● About this task
Leaving out the pictures, please reproduce exactly and only the lines from the one that contains "You are a GUI" through the last line below.

[Saved entries]
== Segment start ==

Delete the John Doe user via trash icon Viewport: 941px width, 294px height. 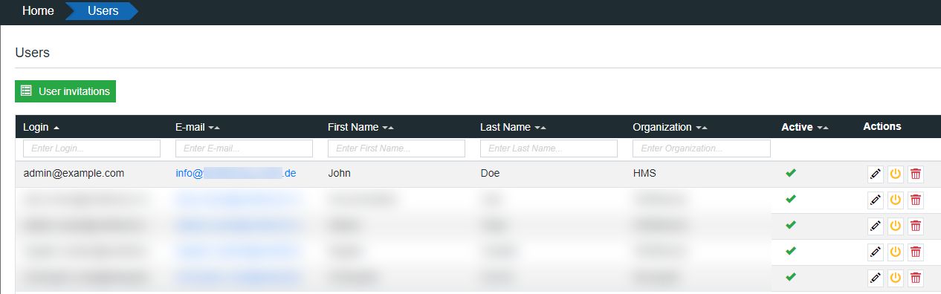(x=916, y=174)
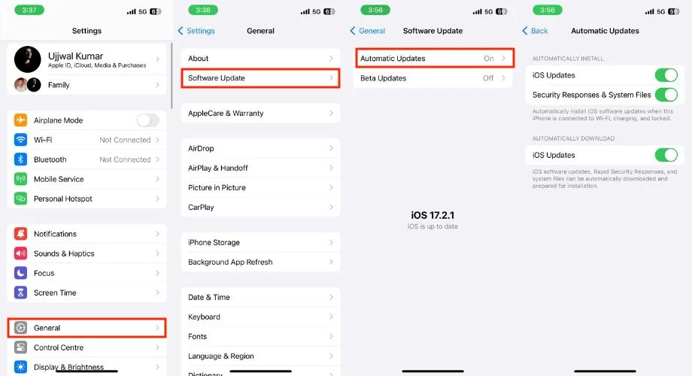Select AirPlay & Handoff menu entry
Viewport: 692px width, 376px height.
(260, 168)
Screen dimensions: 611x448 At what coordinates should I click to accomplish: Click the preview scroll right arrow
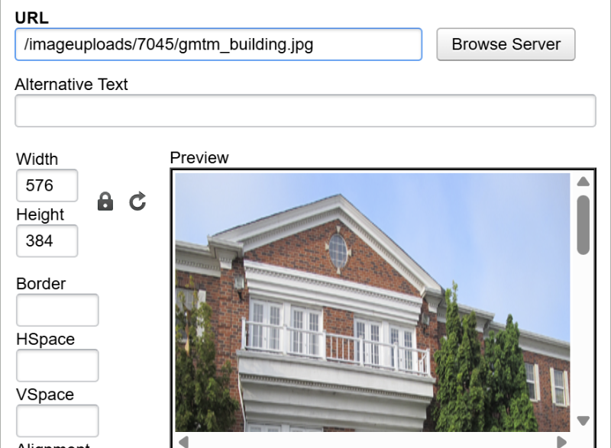pos(562,442)
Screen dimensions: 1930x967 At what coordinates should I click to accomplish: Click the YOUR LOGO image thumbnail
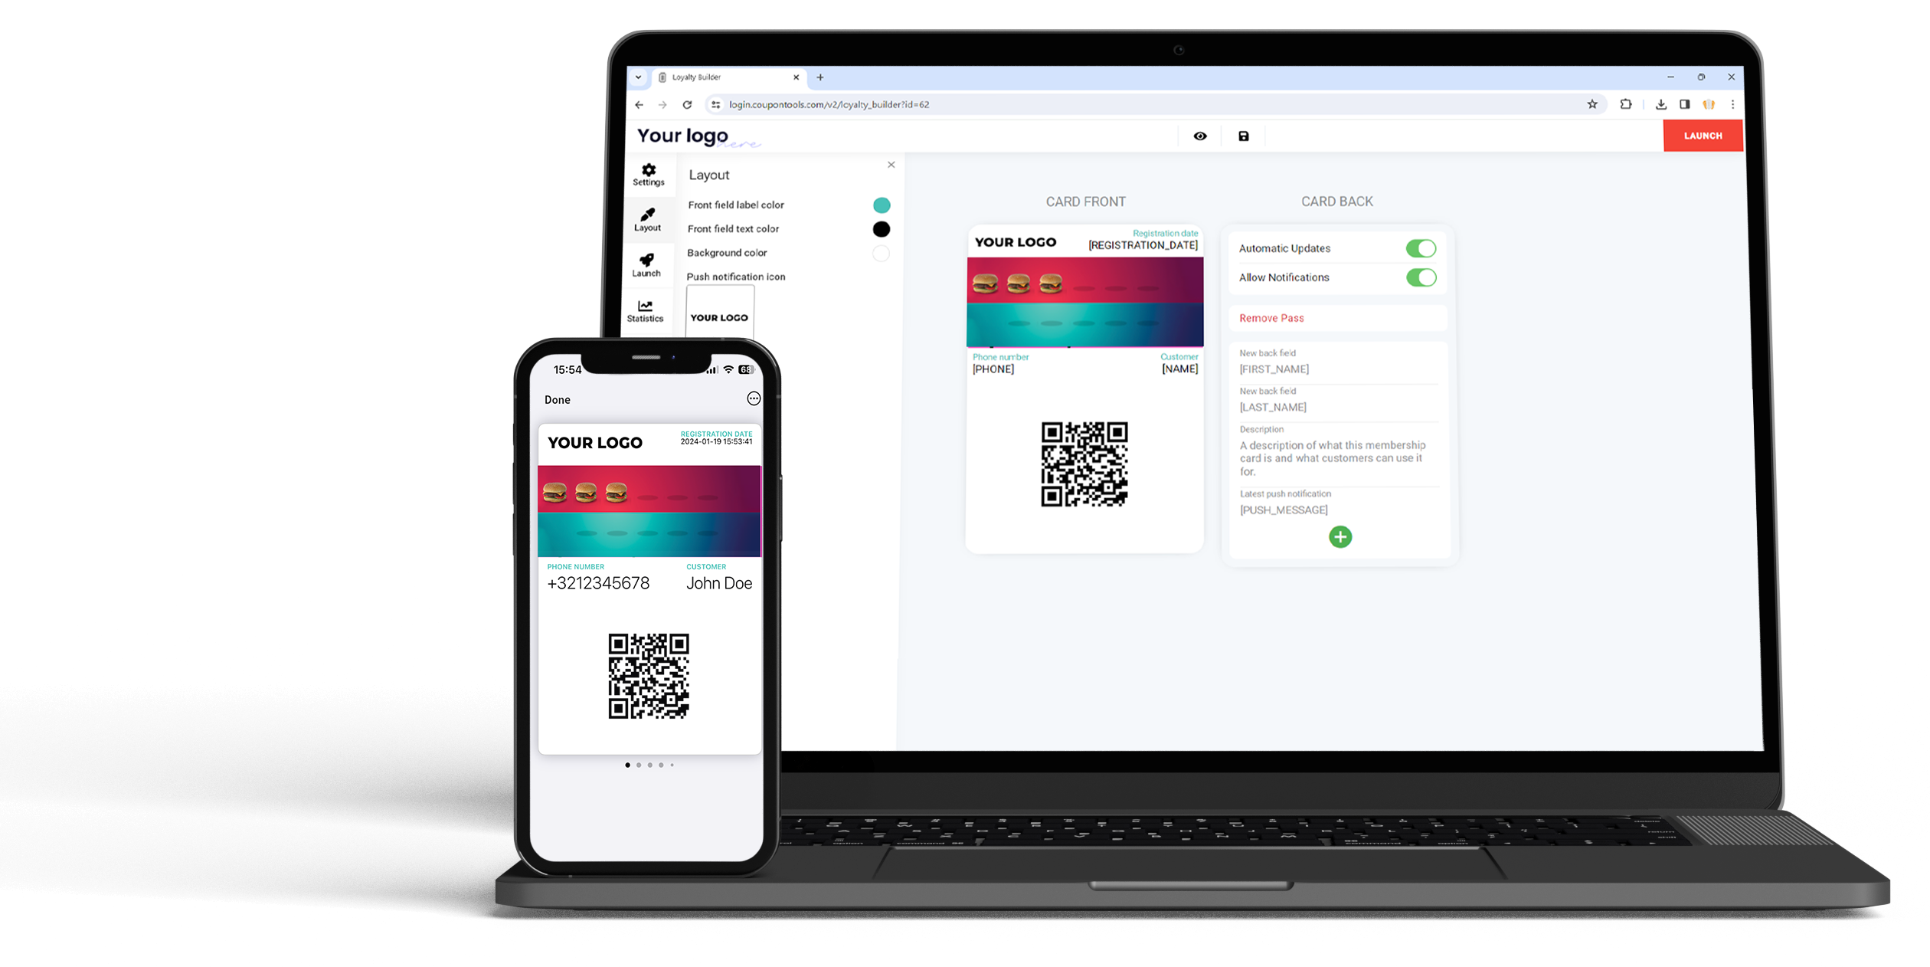(718, 317)
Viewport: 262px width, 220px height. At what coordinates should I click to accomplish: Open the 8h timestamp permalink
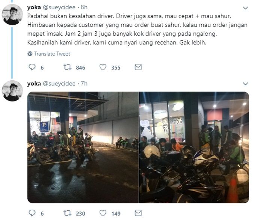point(84,7)
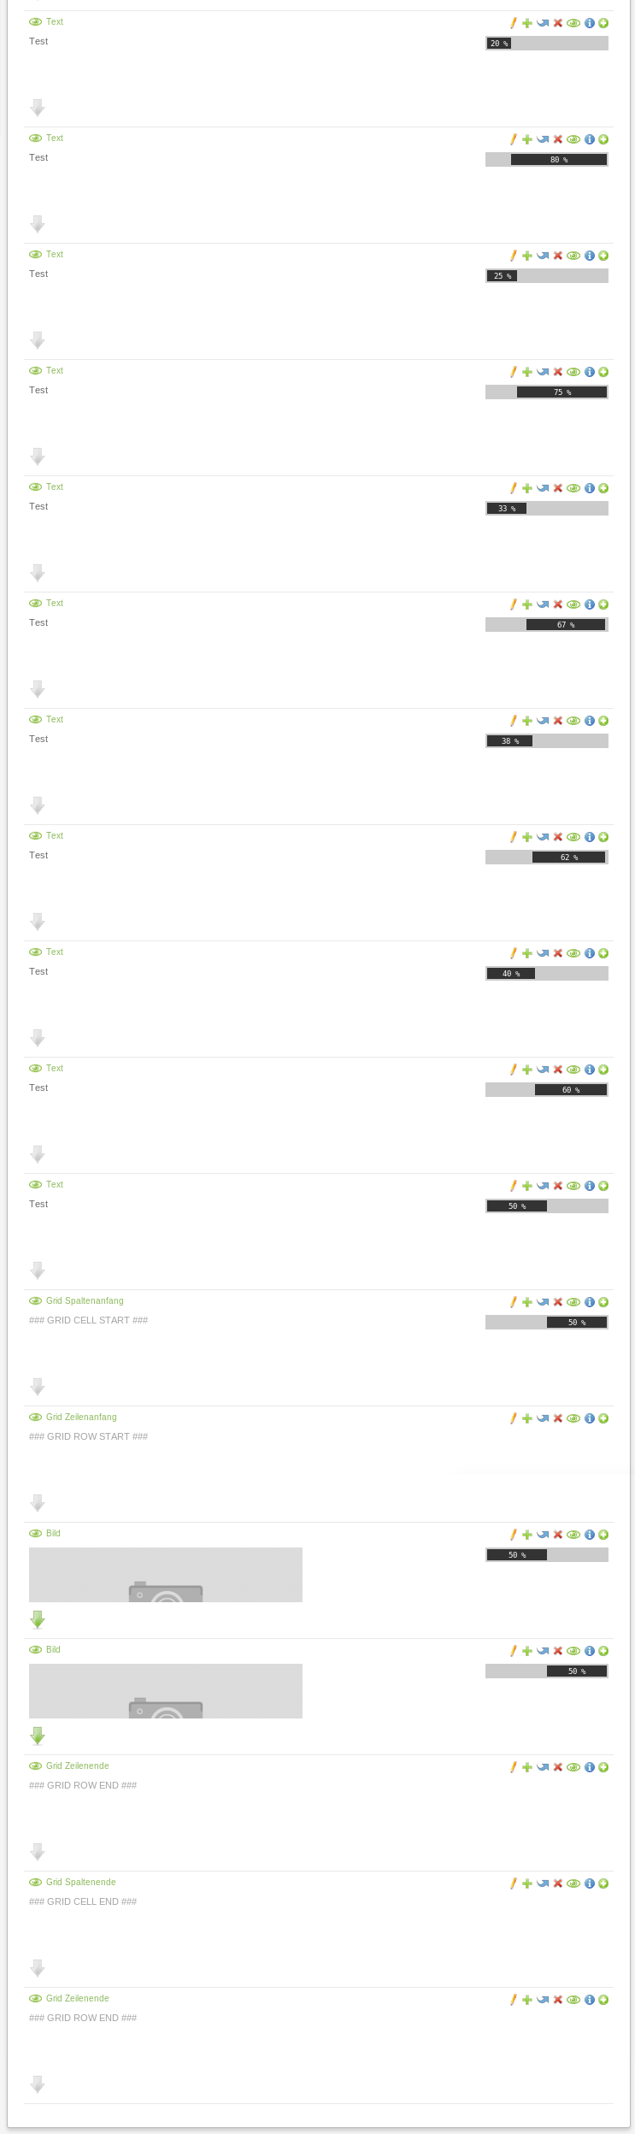The image size is (635, 2134).
Task: Click the Grid Spaltenende title link
Action: (x=80, y=1882)
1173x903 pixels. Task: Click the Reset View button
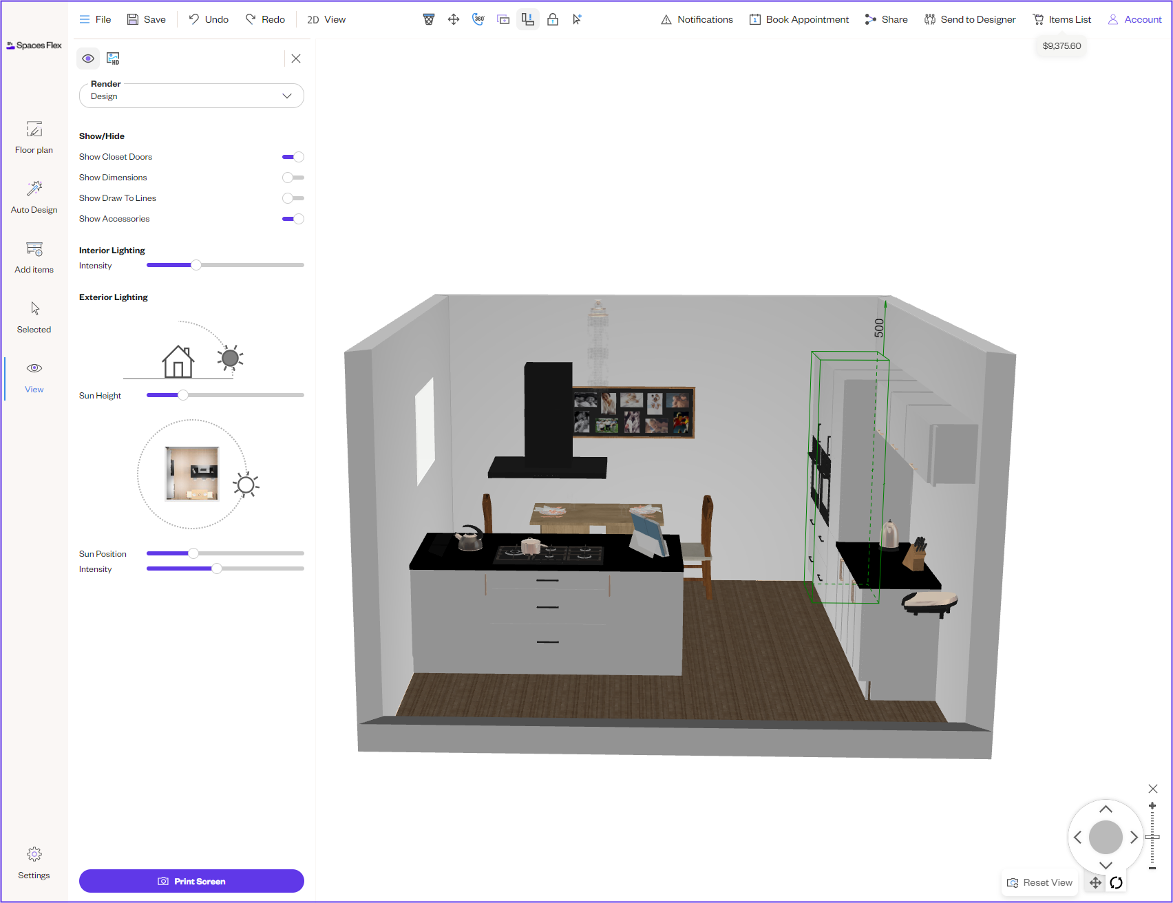tap(1039, 882)
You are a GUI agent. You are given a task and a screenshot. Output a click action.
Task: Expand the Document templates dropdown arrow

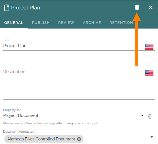(152, 137)
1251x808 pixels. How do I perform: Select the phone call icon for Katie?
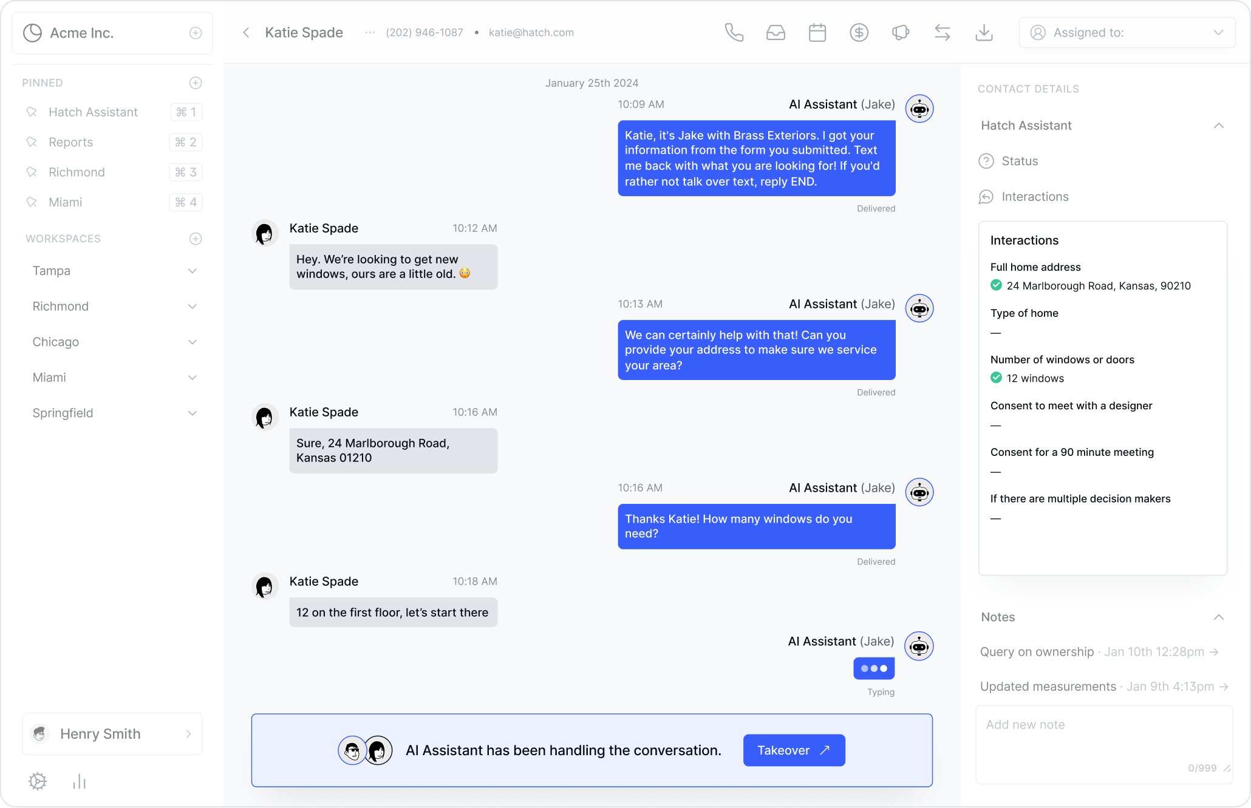tap(734, 32)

== Segment end ==

● Completed task
You are a GUI agent. You are given a task and a screenshot. Output a click action.
Task: Expand the Document templates dropdown arrow

(152, 137)
1251x808 pixels. How do I perform: Select the phone call icon for Katie?
tap(734, 32)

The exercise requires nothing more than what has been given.